Every year your utility may send a report saying your water meets all federal standards. That's true — and it's also not the whole story. To understand why, you have to know how the limits are set.
Two different numbers
For each contaminant, the EPA sets two values. The first is the health goal (the MCLG) — the level below which there's no known health risk, based only on health. The second is the legal limit (the MCL) — which the law says must be set “as close to the health goal as feasible,” explicitly weighing cost and available treatment technology.
For many cancer-causing contaminants, the health goal is zero — but the legal limit is set higher because reaching zero isn't considered affordable. Water that meets the legal limit is legal. That is not the same as being without risk.
The gap between “legal” and “safe” isn't an accident. It's written into how the limits are built.
And the limits are old
Many federal limits haven't been updated in decades and don't reflect newer science. The legal limit for arsenic, for example, still carries a meaningful estimated lifetime cancer risk — far above the one-in-a-million risk level public-health scientists treat as protective.
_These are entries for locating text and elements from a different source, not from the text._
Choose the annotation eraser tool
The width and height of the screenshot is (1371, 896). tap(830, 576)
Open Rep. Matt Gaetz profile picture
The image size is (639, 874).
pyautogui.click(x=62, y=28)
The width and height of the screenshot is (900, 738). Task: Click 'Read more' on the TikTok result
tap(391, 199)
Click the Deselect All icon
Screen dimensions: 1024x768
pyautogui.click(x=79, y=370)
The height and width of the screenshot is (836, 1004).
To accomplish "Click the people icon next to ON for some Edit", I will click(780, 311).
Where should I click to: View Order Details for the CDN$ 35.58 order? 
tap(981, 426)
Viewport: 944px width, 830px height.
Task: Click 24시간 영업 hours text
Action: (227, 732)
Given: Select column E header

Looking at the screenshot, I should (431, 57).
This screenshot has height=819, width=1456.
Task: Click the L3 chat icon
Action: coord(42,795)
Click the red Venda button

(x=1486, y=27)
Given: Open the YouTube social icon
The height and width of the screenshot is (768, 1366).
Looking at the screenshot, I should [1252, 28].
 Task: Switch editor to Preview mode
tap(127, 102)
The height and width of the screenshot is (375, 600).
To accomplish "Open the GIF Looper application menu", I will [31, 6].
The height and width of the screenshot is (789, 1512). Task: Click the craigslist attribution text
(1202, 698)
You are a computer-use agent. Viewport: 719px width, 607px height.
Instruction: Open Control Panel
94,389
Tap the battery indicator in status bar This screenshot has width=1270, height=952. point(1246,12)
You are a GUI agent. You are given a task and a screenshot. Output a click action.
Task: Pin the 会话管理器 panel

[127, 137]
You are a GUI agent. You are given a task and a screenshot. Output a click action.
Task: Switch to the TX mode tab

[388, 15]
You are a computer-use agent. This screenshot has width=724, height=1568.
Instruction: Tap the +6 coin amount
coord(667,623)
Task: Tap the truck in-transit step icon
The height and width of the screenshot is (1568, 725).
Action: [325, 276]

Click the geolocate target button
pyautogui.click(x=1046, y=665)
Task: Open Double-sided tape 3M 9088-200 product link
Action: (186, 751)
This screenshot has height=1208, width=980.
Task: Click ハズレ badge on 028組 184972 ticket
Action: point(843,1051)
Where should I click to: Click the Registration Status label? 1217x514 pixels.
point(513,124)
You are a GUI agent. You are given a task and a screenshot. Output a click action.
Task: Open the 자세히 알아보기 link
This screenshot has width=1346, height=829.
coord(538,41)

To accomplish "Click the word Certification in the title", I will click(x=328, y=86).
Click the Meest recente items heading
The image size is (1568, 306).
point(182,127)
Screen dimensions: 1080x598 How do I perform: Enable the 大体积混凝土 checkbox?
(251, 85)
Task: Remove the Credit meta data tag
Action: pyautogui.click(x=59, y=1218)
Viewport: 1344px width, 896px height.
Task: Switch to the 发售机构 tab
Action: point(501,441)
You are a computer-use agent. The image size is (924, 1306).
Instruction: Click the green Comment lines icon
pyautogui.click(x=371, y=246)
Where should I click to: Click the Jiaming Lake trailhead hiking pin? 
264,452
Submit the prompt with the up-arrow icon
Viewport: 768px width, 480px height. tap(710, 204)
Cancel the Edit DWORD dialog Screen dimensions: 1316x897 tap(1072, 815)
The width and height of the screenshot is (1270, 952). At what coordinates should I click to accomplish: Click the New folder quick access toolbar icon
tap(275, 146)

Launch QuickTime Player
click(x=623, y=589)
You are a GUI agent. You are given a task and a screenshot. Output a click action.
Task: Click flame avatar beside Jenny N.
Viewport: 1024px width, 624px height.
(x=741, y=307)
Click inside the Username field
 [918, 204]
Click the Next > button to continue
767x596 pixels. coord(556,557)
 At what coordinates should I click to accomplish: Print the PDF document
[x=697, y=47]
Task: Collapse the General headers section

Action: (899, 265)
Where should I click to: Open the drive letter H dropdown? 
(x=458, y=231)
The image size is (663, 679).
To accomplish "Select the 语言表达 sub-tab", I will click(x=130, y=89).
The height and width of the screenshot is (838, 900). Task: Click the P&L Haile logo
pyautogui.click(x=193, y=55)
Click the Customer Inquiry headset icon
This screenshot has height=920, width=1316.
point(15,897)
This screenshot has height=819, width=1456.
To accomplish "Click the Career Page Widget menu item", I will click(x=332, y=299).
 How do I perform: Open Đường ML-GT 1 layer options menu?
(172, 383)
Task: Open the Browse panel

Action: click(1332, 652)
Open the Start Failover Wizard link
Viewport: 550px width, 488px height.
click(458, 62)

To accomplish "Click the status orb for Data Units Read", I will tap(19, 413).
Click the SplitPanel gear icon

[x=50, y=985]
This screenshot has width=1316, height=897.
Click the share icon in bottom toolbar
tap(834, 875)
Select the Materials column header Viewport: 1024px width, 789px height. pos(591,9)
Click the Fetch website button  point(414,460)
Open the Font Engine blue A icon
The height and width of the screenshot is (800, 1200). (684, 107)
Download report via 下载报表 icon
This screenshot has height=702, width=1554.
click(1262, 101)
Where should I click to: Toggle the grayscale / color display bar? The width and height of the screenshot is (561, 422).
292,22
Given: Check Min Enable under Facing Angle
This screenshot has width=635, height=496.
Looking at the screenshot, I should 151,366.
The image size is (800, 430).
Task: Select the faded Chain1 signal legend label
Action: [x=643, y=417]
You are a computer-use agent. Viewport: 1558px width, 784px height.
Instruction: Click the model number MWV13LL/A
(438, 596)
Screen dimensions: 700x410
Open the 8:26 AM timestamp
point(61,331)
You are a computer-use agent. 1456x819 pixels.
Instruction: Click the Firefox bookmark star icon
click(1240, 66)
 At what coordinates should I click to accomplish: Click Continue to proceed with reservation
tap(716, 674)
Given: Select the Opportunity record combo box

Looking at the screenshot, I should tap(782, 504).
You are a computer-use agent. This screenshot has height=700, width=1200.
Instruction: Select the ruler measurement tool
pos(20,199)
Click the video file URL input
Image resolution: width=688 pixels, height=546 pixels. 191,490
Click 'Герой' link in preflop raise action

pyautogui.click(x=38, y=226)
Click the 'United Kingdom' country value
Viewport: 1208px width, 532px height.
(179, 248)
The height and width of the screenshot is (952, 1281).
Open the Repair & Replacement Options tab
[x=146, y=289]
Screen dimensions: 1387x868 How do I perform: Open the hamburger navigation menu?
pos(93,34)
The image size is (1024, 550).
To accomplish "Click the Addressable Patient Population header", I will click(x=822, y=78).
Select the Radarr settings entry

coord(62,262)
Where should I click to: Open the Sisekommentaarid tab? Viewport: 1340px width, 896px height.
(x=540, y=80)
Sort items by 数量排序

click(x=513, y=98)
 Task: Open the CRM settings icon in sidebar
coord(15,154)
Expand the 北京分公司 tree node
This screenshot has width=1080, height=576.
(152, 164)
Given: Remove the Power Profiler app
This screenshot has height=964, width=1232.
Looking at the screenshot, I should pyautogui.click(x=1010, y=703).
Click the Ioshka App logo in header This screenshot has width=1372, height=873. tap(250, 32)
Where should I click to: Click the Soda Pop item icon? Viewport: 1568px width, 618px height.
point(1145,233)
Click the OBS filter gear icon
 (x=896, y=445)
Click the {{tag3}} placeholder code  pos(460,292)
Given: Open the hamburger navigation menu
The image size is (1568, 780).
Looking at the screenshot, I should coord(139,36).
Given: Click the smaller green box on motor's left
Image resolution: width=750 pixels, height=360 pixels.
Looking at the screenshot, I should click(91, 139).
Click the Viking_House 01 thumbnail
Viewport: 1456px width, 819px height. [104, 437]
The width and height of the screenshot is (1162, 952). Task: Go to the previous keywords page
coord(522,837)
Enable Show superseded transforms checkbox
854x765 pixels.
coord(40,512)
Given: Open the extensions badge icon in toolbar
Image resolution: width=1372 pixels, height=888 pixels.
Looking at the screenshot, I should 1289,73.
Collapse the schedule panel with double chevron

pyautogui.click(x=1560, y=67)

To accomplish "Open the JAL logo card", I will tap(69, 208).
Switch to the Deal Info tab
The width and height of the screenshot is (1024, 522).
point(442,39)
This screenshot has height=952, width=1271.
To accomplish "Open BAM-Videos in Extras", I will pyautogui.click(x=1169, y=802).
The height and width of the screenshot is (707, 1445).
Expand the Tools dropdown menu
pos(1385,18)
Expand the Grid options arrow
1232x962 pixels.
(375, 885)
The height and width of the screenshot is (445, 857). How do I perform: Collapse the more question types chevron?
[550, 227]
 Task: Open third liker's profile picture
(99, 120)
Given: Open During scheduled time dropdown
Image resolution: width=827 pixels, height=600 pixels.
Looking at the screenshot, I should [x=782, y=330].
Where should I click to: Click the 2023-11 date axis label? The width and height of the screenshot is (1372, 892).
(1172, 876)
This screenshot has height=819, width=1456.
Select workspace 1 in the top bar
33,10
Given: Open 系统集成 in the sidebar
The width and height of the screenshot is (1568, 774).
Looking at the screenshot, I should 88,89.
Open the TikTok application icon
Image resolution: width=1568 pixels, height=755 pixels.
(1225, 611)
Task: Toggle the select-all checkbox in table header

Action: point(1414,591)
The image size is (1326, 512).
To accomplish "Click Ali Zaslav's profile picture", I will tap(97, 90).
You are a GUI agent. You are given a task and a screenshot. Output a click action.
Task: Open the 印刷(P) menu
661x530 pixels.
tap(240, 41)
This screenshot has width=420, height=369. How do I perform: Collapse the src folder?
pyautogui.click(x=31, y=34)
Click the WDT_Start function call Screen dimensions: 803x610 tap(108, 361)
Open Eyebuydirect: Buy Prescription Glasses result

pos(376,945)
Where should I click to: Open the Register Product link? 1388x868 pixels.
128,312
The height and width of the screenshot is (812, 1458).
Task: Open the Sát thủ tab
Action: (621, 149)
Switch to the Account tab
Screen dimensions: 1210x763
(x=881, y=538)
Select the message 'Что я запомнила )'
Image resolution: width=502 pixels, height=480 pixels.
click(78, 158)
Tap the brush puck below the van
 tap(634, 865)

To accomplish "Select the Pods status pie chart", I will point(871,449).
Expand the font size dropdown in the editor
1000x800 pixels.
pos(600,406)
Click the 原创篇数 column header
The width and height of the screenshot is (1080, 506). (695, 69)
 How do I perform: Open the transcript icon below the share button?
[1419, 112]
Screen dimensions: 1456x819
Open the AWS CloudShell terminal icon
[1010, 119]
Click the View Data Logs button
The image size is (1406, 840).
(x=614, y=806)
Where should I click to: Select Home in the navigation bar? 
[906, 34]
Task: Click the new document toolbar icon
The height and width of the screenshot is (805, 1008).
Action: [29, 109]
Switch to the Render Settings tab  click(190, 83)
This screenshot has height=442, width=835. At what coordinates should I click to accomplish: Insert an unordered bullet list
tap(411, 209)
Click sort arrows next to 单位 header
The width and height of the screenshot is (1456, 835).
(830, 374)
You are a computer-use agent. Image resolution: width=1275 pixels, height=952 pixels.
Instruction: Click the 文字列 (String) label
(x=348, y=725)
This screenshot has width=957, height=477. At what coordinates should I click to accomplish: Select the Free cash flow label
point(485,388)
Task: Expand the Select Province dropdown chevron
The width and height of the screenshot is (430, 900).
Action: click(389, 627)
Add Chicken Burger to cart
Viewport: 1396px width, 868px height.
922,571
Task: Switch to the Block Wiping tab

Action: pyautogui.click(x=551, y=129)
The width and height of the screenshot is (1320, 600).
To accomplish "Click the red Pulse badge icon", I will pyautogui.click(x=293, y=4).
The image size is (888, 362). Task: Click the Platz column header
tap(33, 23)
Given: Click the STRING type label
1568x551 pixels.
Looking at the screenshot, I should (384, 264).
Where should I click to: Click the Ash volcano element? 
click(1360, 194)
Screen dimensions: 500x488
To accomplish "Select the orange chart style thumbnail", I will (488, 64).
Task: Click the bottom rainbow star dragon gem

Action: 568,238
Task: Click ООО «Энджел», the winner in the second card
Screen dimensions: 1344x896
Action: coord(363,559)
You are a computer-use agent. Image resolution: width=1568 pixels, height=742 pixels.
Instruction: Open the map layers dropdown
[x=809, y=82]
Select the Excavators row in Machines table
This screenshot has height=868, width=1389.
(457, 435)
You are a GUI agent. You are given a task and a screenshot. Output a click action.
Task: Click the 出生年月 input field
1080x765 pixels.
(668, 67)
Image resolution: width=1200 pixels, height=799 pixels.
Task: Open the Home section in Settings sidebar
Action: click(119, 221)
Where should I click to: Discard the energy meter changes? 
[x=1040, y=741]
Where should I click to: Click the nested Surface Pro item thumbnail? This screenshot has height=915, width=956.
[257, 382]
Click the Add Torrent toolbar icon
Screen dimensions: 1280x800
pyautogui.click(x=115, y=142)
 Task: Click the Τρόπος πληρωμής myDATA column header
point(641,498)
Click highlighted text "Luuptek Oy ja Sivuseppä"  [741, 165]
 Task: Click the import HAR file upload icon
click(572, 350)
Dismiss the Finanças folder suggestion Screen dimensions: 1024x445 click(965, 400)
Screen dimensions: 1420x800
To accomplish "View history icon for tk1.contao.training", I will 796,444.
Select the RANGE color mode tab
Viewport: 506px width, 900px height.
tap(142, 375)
Nitrate's legal limit traces back to a 1962 concern about infants, not the cancer research that has emerged since.
How we read it instead
That's why we don't just check whether your water is legal. We compare each contaminant against a health-based standard — the level tied to a one-in-a-million lifetime cancer risk — drawn from California Public Health Goals, EPA health goals, and peer-reviewed studies. When something is many times above that level but still “legal,” we think you deserve to see it.
How to read your own report
- Look past “no violations.” That only means legal limits were met.
- Compare to health-based guidelines, not just the legal column.
- Focus on what's elevated for your household, and filter for those specifically.